Berdasarkan perhitungan kalender tradisional Ngada, perayaan pesta reba Deru jatuh pada awal Februari. Kalender tradisional tersebut disusun berdasarkan pada perhitungan bulan, sejak bulan timbul(wula be)sampai bulan timbul berikutnya kurang lebih 28 hari, pelaksanaan budaya reba serta masa penanaman dan kondisi tanaman. Disparitas dengan tahun masehi berkisar antara dua atau tiga hari, sehingga pada kalender adat satu tahun menjadi 13 bulan.

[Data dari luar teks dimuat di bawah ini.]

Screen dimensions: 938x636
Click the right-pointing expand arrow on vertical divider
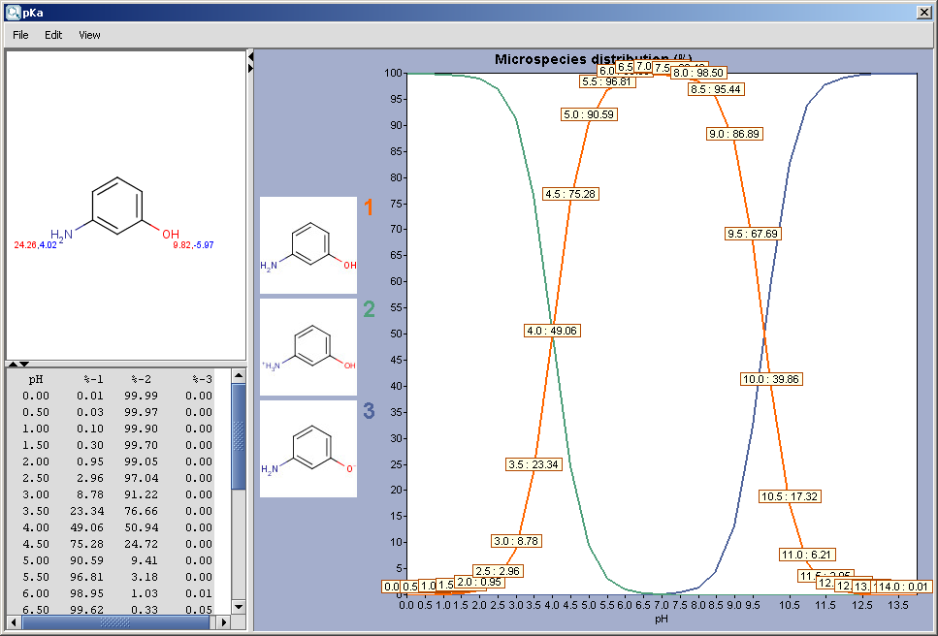pyautogui.click(x=250, y=69)
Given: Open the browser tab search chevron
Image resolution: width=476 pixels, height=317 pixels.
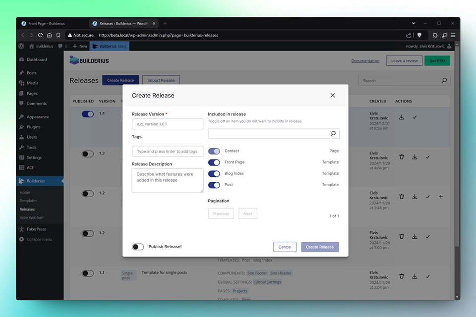Looking at the screenshot, I should [414, 23].
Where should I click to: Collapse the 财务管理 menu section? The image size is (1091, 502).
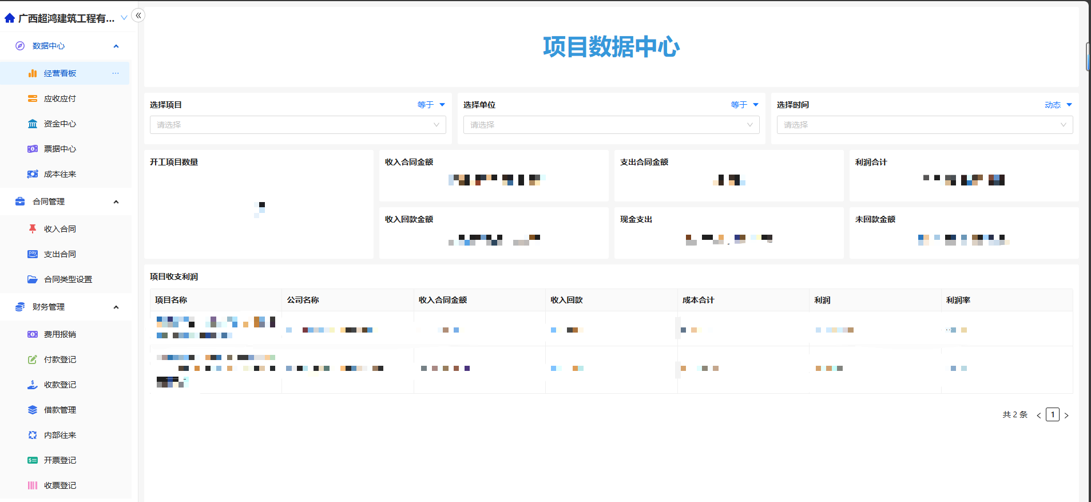[116, 307]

Ada empat suku yang merayakan reba Deru, yakni Woe Loma, Woe Deru, Woe Pora, dan Woe Bu’u. Selama tiga hari berturut-turut masyarakat dari empat suku tersebut sungguh merasakan euforia reba. Hari ketiga merupakan perayaan puncak. Salah satu kegiatan awal sebelum menuju puncak acara puncak adalah Soka Sedo yang dilakukan di halaman kampung (nua) Woe Deru.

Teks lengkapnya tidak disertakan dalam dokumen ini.